Set down, exactly as written, the line containing "Given: Click the" and all the lines that follow it to the end of the entries below, omitting every picture.
━━ Dataset records ━━
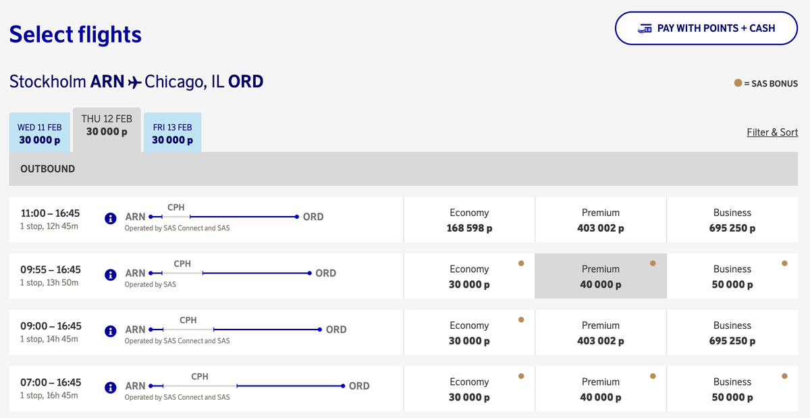The width and height of the screenshot is (810, 418).
Task: Switch to FRI 13 FEB date tab
Action: [x=172, y=133]
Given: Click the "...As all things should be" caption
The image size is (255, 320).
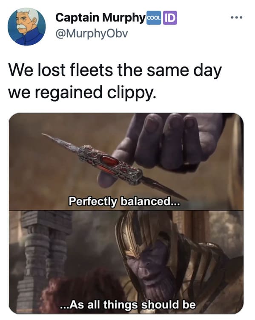Looking at the screenshot, I should (128, 305).
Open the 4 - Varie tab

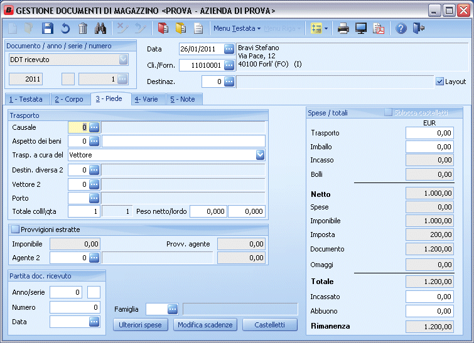[146, 99]
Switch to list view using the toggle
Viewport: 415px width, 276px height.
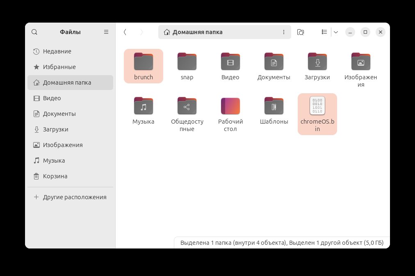click(x=324, y=32)
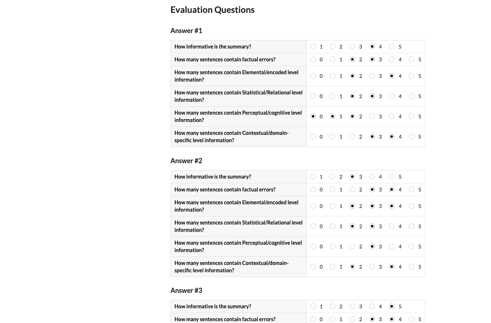Mark Answer #2 informativeness as 4
The image size is (491, 323).
pos(372,177)
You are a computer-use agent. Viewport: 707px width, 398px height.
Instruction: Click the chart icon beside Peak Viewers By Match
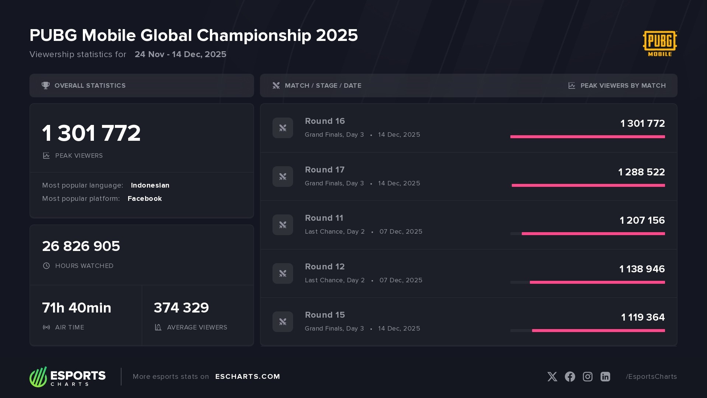coord(571,85)
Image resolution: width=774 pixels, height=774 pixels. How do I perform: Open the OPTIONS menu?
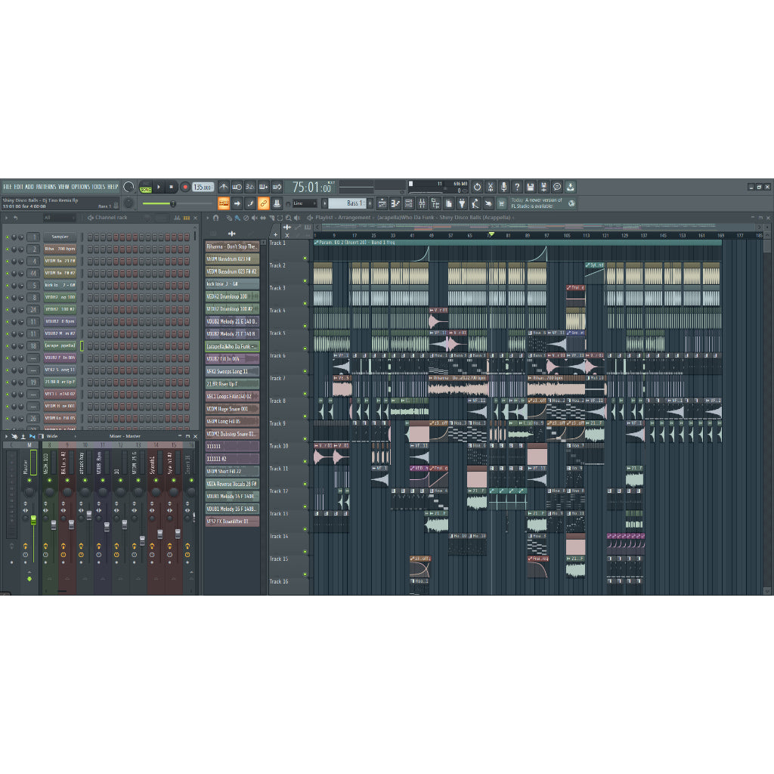coord(79,184)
━━━
* _Exercise response_
Given: Click the "...As all things should be" caption
The image size is (255, 320).
Looking at the screenshot, I should (128, 305).
Open the 4 - Varie tab

[146, 99]
Switch to list view using the toggle
Viewport: 415px width, 276px height.
click(x=324, y=32)
Mark Answer #2 informativeness as 4
The image size is (491, 323).
pos(372,177)
You are a computer-use agent. Viewport: 707px width, 398px height.
Instruction: Click the chart icon beside Peak Viewers By Match
coord(571,85)
Image resolution: width=774 pixels, height=774 pixels. How do I perform: Open the OPTIONS menu?
coord(79,184)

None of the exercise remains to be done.